De son côté, l'article 261 du code général des impôts précise à son 7. 1° b. que « les organismes mentionnés au premier alinéa du 1 bis de l'article 206 et qui en remplissent les conditions, sont également exonérés [de la taxe sur la valeur ajoutée] pour leurs autres opérations lorsque les recettes encaissées afférentes à ces opérations n'ont pas excédé au cours de l'année civile précédente le montant de 60 000 € ».

Ces dispositions peuvent se révéler très préjudiciables pour des structures comme les régies de territoire qui se retrouvent inévitablement pénalisées alors qu'elles constituent pour des territoires en difficulté une réponse appropriée à la montée du chômage.

Cette situation est encore aggravée par l'interprétation des services fiscaux qui mettent en avant le principe de concurrence.
Ainsi, la direction départementale des finances publiques (DDFiP) de la Nièvre a estimé que « les activités de la régie constituent des prestations individualisées susceptibles de concurrencer les entreprises du secteur privé », étant donné qu'elles sont « exercées dans des conditions similaires » et que « le produit peut être proposé par des entreprises ».
Cette appréciation ne prend manifestement pas en compte les spécificités sociales d'une régie : une demi-journée hebdomadaire de formation avec un plan de formation individualisé, une politique de recrutement construite avec les services publics de l'emploi, un suivi personnalisé par une conseillère en insertion professionnelle et un tuteur technique.
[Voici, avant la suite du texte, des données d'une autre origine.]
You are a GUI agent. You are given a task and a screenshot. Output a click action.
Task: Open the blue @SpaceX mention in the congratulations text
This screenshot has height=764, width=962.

C'est ignorer également l'effort de solidarité des collectivités dont le seul but ici est de favoriser l'embauche de personnes très éloignées de l'emploi.
Or, la même DDFiP estime que le public visé « n'est pas différent de celui auquel s'adressent les entreprises commerciales, artisanales ou agricoles exerçant des activités identiques » et « est aussi concerné par l'offre d'emploi traditionnelle ». Mais on ne peut ignorer que ces entreprises ne sont pas en situation de proposer du travail à des chômeurs de longue durée ou de plus de cinquante ans, ni d'offrir des contrats à durée indéterminée à des jeunes peu qualifiés nécessitant formation et accompagnement.

Concernant enfin le prix pratiqué, la DDFiP mentionnée estime que la tarification et les salaires sont similaires à ceux du secteur marchand, oubliant que le prix de revient pour une régie est supérieur au prix facturé, compte tenu notamment d'un sur-encadrement qui est le garant de l'efficacité technique et d'une meilleure insertion. À ce stade, il convient de rappeler que l'équilibre économique d'une régie, combinant vente de prestations et subventionnements, est difficile à comparer à une entreprise privée.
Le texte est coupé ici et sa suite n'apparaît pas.